**Source information**

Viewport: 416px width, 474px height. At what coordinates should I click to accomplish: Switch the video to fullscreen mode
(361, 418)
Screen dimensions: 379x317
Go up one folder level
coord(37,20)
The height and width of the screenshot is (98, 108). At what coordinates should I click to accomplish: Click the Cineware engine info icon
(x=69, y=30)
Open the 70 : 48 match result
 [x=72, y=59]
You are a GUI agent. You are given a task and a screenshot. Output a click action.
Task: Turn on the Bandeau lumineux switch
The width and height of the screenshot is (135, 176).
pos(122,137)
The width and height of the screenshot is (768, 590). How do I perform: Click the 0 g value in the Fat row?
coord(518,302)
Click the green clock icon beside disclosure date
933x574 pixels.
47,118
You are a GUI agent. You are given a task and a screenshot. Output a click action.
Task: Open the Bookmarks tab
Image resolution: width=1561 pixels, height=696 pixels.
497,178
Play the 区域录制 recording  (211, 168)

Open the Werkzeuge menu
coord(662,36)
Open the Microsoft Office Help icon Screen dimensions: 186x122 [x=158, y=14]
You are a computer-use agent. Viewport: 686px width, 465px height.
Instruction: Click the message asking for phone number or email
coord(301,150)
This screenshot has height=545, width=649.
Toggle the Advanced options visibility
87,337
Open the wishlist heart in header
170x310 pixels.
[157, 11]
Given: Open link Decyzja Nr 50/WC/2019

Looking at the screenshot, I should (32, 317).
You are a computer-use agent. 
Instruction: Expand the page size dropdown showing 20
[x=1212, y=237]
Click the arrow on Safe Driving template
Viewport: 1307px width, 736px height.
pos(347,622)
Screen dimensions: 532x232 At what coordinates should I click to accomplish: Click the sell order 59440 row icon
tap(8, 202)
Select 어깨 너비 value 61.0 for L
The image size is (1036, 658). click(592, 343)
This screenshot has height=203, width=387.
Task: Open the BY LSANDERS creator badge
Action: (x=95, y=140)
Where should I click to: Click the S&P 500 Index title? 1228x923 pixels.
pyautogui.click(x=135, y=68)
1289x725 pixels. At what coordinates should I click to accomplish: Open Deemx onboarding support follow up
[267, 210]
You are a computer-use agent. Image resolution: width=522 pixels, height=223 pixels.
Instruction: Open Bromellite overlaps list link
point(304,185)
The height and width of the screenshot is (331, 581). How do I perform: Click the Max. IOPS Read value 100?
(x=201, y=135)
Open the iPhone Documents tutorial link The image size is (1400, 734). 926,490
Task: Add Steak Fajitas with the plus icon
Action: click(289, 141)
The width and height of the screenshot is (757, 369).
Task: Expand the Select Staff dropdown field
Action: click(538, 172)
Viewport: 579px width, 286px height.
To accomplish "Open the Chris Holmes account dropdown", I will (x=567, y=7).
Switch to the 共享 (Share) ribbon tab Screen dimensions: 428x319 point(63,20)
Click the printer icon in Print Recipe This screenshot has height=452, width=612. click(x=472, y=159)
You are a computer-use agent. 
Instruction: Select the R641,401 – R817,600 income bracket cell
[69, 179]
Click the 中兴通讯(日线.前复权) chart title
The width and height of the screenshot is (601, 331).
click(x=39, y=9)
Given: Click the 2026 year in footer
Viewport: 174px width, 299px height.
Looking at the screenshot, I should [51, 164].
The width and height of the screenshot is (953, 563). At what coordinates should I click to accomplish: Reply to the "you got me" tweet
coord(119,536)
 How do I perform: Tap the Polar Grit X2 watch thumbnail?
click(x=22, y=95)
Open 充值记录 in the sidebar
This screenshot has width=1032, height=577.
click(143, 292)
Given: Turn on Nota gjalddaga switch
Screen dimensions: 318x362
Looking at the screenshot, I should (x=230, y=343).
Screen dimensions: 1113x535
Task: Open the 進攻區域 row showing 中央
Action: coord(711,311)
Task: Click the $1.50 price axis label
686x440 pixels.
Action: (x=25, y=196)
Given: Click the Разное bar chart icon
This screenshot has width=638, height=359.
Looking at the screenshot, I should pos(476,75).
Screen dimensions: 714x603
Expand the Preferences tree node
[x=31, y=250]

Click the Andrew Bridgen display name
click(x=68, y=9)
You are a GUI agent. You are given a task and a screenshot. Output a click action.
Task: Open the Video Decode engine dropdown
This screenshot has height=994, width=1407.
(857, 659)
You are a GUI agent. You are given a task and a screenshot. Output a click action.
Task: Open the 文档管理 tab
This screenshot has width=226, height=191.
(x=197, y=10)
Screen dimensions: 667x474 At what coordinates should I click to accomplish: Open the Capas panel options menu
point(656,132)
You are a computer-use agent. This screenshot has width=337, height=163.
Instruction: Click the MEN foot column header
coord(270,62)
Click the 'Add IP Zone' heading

**Try it**
Print exactly and only the lines that start at the line with "Task: Open the 文档管理 tab" and run through the end of the listing above.

**Completed task**
Task: Open the 文档管理 tab
This screenshot has width=226, height=191.
(x=197, y=10)
Screen dimensions: 667x474 At what coordinates should I click to accomplish: Open the Capas panel options menu
point(656,132)
You are a computer-use agent. This screenshot has width=337, height=163.
Instruction: Click the MEN foot column header
coord(270,62)
Click the 'Add IP Zone' heading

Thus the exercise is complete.